Our study had strengths and limitations. To the best of our knowledge, this is the first multicentre, randomized, double-blind, double simulation, positive drug and placebo parallel control study to evaluate the efficacy and safety of XZT using a large sample size. The 17 sites participated in our study are located in various regions of China, and the results are representative. Moreover, all patients have undergone a 2-week therapeutic lifestyle change period before inclusion, so that the enrolled patients are most in need of drug treatment, making the results of the study more reliable. In addition, XZT is extracted from a medicine food homology plant, which not only has a good efficacy of dyslipidemia, but also has a good tolerability and safety, it provides a new direction for the development of new lipid-modulating drugs.
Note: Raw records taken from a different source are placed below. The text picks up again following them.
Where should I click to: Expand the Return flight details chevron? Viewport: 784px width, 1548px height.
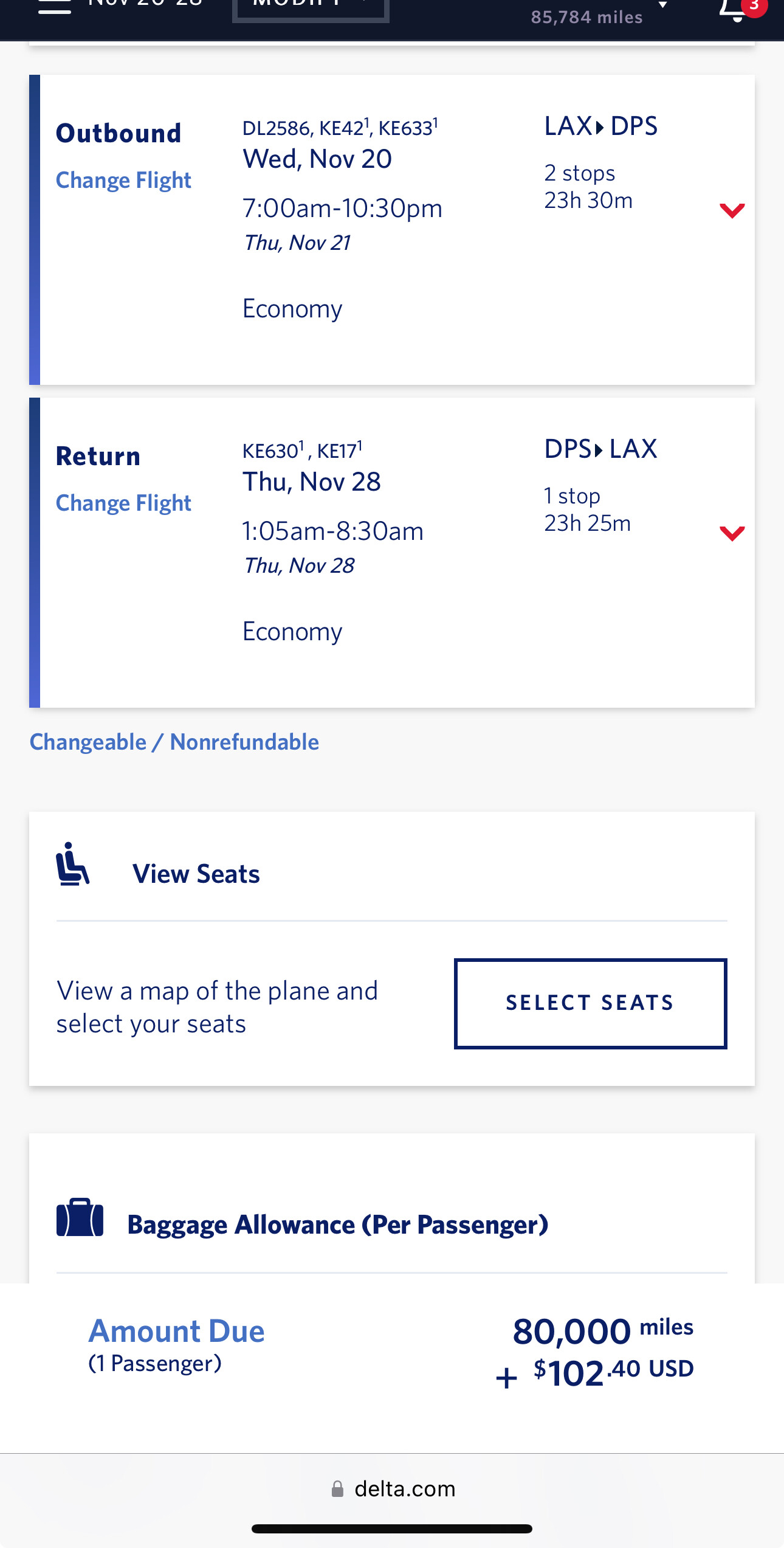pos(732,533)
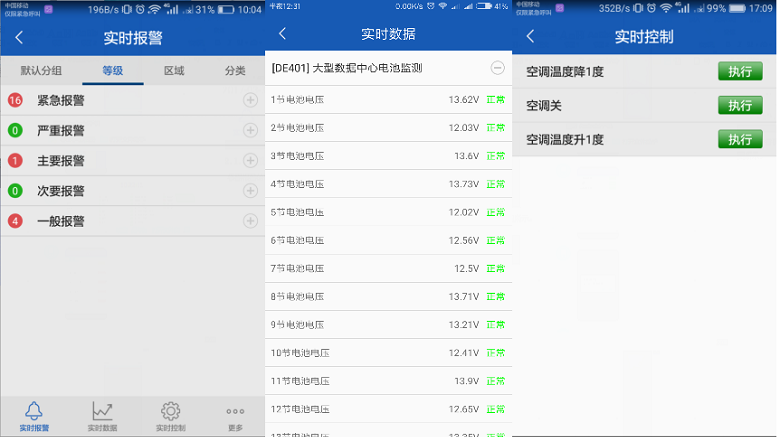Go back from the 实时控制 screen
Screen dimensions: 777x437
(x=530, y=37)
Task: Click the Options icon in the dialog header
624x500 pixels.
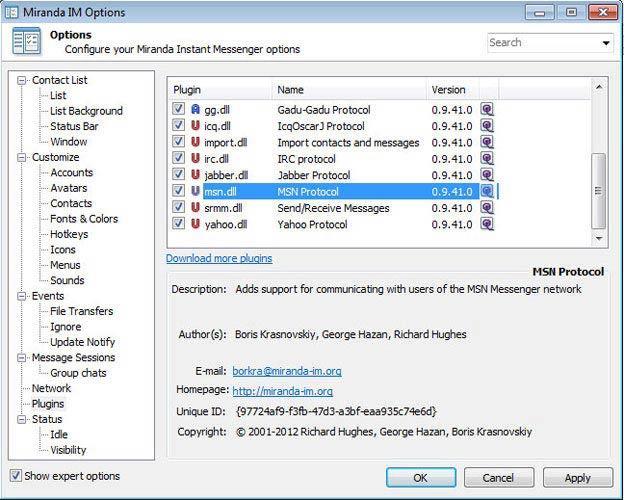Action: tap(27, 41)
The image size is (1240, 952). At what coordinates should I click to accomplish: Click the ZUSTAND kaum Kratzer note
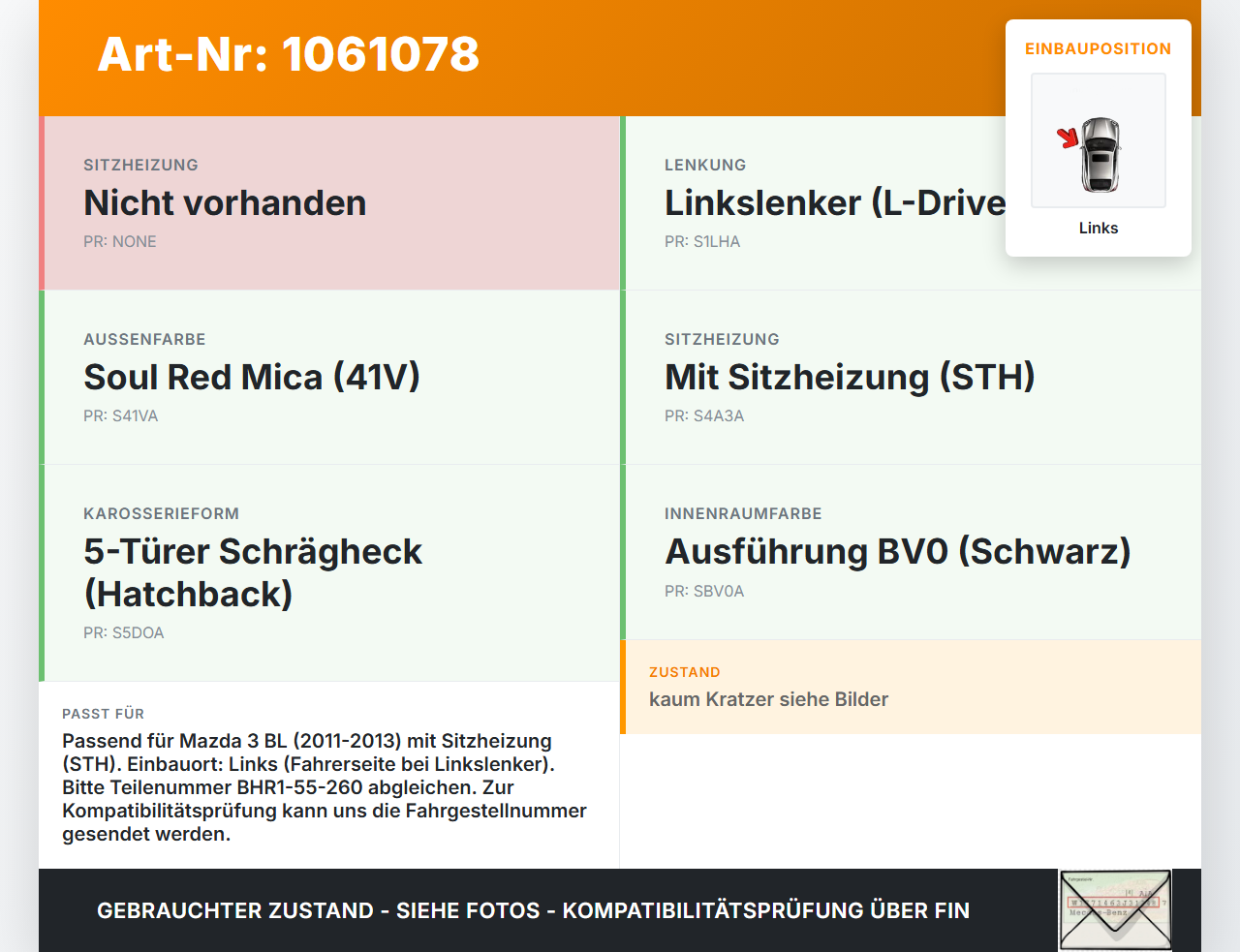coord(911,687)
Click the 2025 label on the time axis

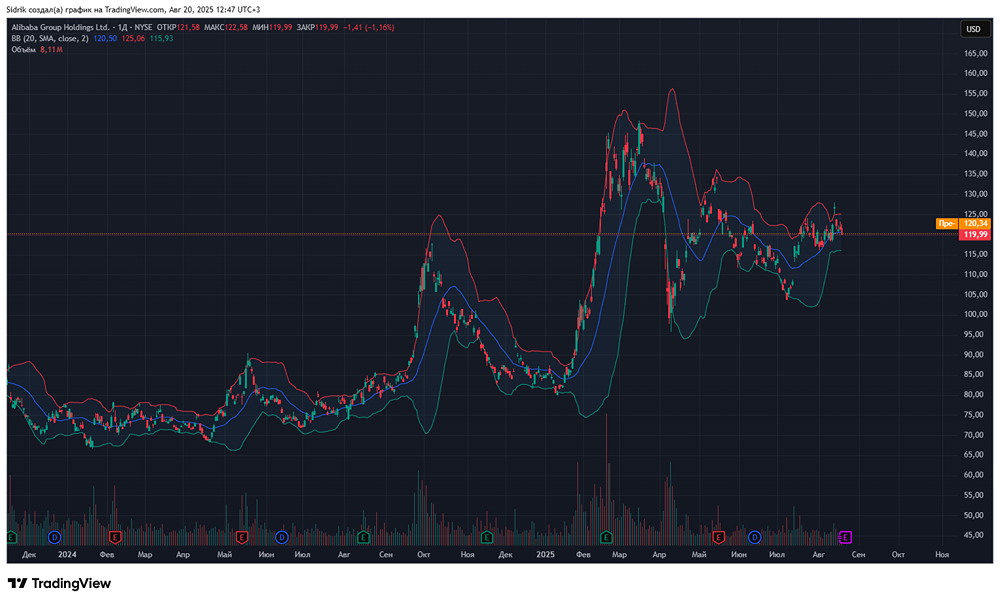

However, there were also several limitations in our study. Firstly, this study only evaluated the lipid-modulating efficacy and safety of XZT treatment for 12 weeks, while the efficacy of the drug, especially the safety, needs to be tested for a longer time. Secondly, this study only included patients with moderate TG levels (2.3 mmol/L~5.6 mmol/L), but not patients with severe TG level (>5.6 mmol/L), which may make the results biased. Thirdly, HTG is closely related to residual cardiovascular risk, and the present study only evaluated the effect of XZT on triglyceride-lowering performance, but the effect among patients who have achieved statins therapy on residual cardiovascular risk is not available here. Lastly, patients with type 2 diabetes are often associated with HTG, but there is no further subgroup study on diabetes in this study. Moreover, only one dose of each drug was tested and dose response curves have not been performed. 

Future study should enlarge the sample size, include with sever HTG patients with well-controlled LDL-C levels by statins, and each patient treated for an extended period (at least 1.5~2 years), and observe the clearer primary endpoint (CV death, MI, stroke, hospitalization for unstable angina requiring unplanned revascularization) to evaluate the efficacy and safety of XZT on residual cardiovascular risk [26]. Most of all, more studies are needed to clarify the possible mechanism involved in the lipid-modulating effect of XZT.

Conclusions

Treatment with XZT daily for 12 weeks significantly reduced levels of TG and other atherogenic lipids and was safe and well tolerated. Further prospective randomized controlled trials are warranted to evaluate the efficacy, safety, and tolerability of XZT in larger, more clinically heterogeneous patient populations followed for longer intervals.